### Written task 1
From the timeline, quote word for word the passage that starts at "Egypt and Syria" and ends after "first 48 hours.".
### Written task 2
According to the timeline, how many Israeli soldiers were killed in the Yom Kippur War?
### Written task 3
For each statement, answer yes or no depending on whether the timeline agrees, and quote the timeline's deciding words: (a) The PLO relocated to Tunis. (b) Israel stayed in its security zone along the Lebanese border until 1990. (c) Black September murdered 11 members of the Israeli Olympic Team.

### Provided passage
** Start **

Shortly after the Six-Day War ceasefire, Egyptian President Gamal Nasser ordered attacks on Israelis in the Sinai. During the three-yearlong conflict, 1,424 Israeli soldiers and more than 100 Israeli civilians were killed.

  • 1972 The Munich Massacre

After 1967, Palestinian terrorists attacked Israelis worldwide. In their most public operation, the group Black September held hostage and murdered 11 members of the Israeli Olympic Team at the 1972 Munich Olympics. It is widely accepted that the terrorists were controlled by Yasser Arafat’s Fatah faction of the PLO.

  • 1973 The Yom Kippur War

Egypt and Syria launched a surprise attack against Israel on the holiest day of the Jewish year. Caught unprepared, the IDF nonetheless managed to fend off this assault, cutting off Egyptian forces across the Suez Canal and pushing Syrian troops back from the Golan Heights. While Israel was victorious militarily, the human toll was devastating—2,688 Israeli soldiers were killed in the nearly three weeks of fighting. Egypt claimed to have restored its own honor because of its success in the war’s first 48 hours.

  • 1982-1985 The Lebanon War

After Jordan expelled the PLO in 1970, it entrenched itself in southern Lebanon. During Lebanon’s ensuing civil war (1975-1990), PLO attacks on northern Israel intensified. Israel entered Lebanon in 1982 to root out the organization. The PLO was forced to relocate to Tunis. In 1985, Israel withdrew to a security zone, approximately four miles wide along the border, and stayed until it unilaterally withdrew in 2000.

  • 1987-1991 First intifada

The PLO initiated the Intifada (“shaking off”) after false rumors of Israeli atrocities circulated through Palestinian territories. Palestinians claim this was a nonviolent uprising, but it quickly turned violent with 27 Israelis killed and more than 1,400 Israeli civilians and 1,700 Israeli soldiers injured. Almost half (1,000) of the Palestinian casualties were caused by other Palestinians in the “Intifada,” or internal, fighting among Palestinian factions.

** End **

### Supplied material
** Start **

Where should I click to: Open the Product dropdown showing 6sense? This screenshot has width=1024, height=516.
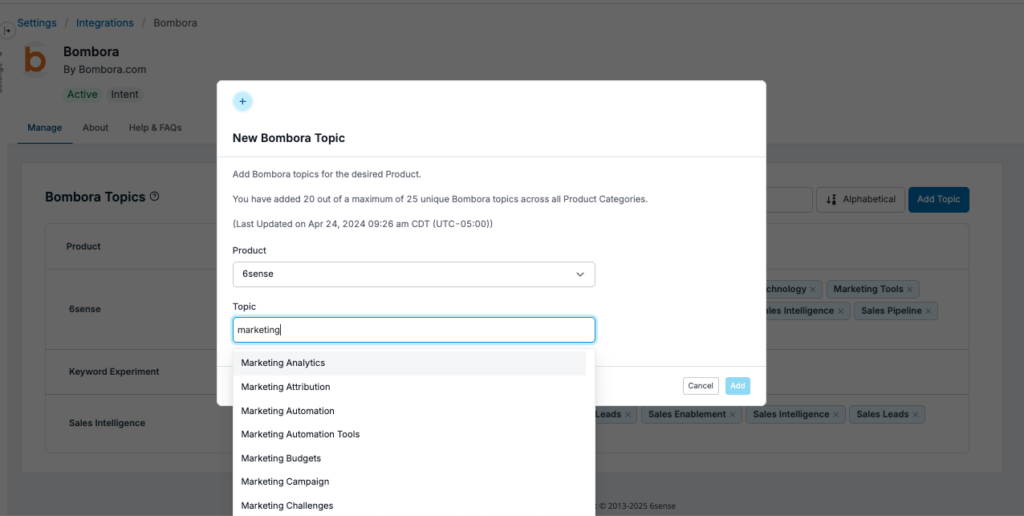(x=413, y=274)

** End **
** Start **

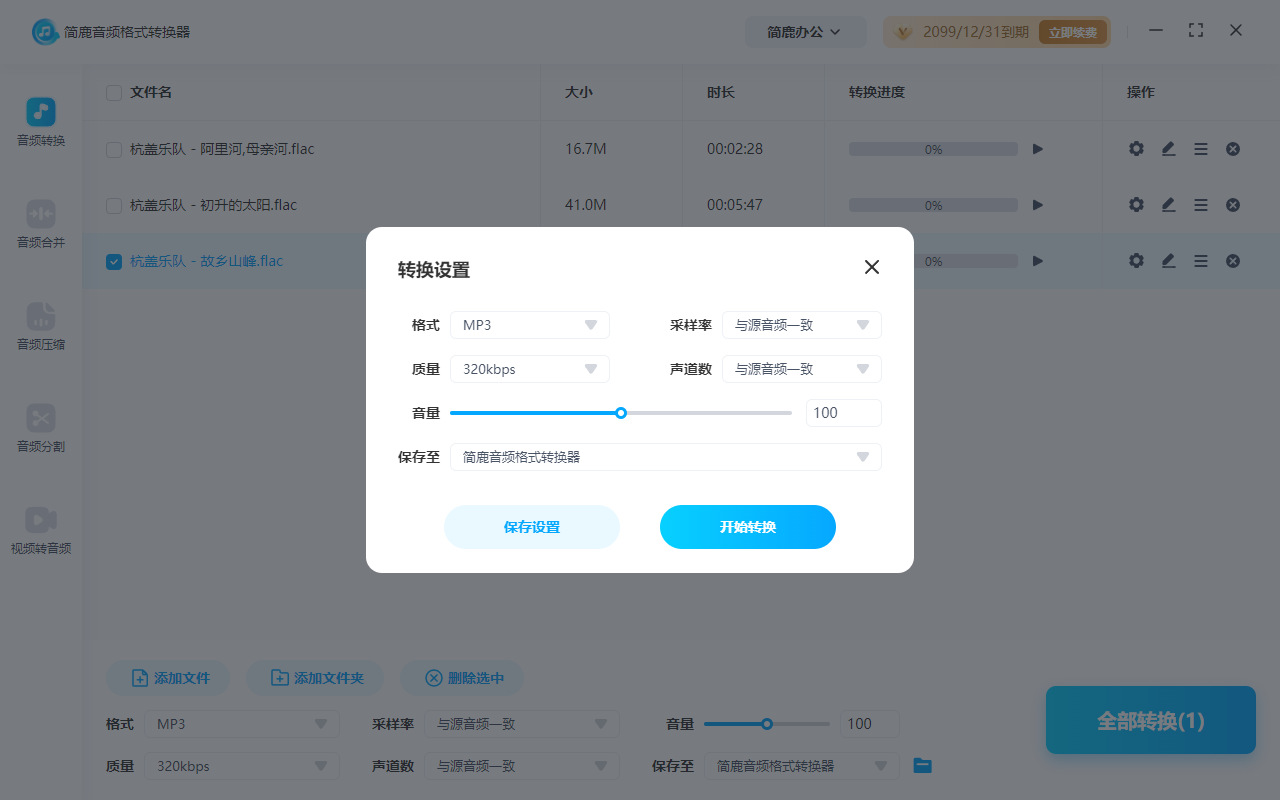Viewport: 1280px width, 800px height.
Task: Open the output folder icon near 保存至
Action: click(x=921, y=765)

** End **
** Start **

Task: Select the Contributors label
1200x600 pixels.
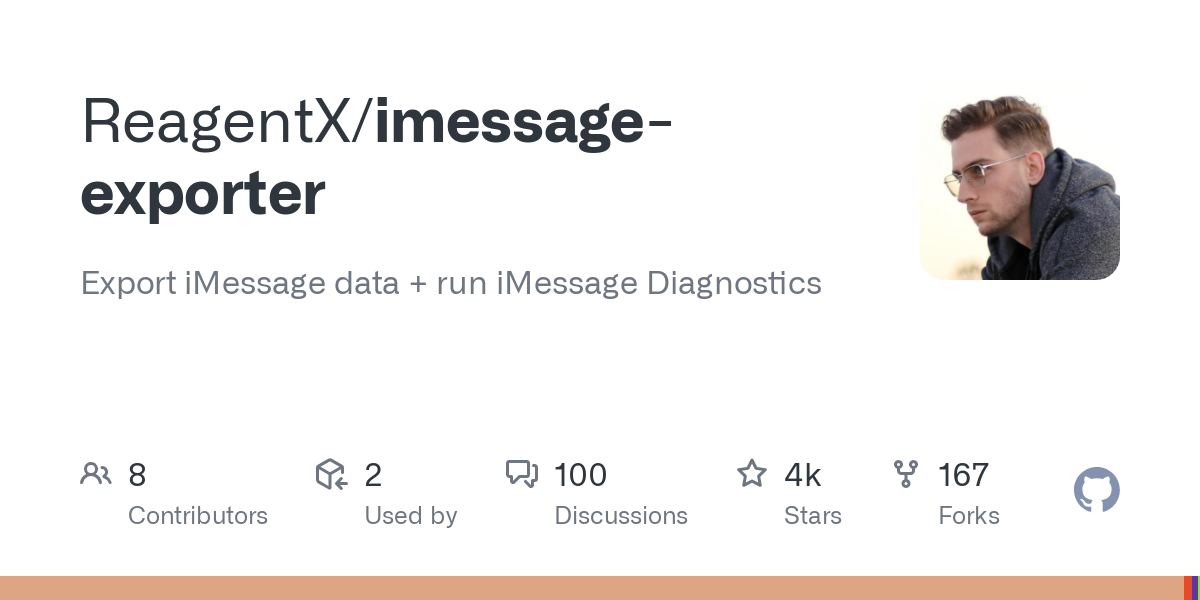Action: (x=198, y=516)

** End **

### Full output 1
Egypt and Syria launched a surprise attack against Israel on the holiest day of the Jewish year. Caught unprepared, the IDF nonetheless managed to fend off this assault, cutting off Egyptian forces across the Suez Canal and pushing Syrian troops back from the Golan Heights. While Israel was victorious militarily, the human toll was devastating—2,688 Israeli soldiers were killed in the nearly three weeks of fighting. Egypt claimed to have restored its own honor because of its success in the war’s first 48 hours.

### Full output 2
2,688 Israeli soldiers were killed.

### Full output 3
(a) Yes: "The PLO was forced to relocate to Tunis."
(b) No: "stayed until it unilaterally withdrew in 2000."
(c) Yes: "held hostage and murdered 11 members of the Israeli Olympic Team at the 1972 Munich Olympics."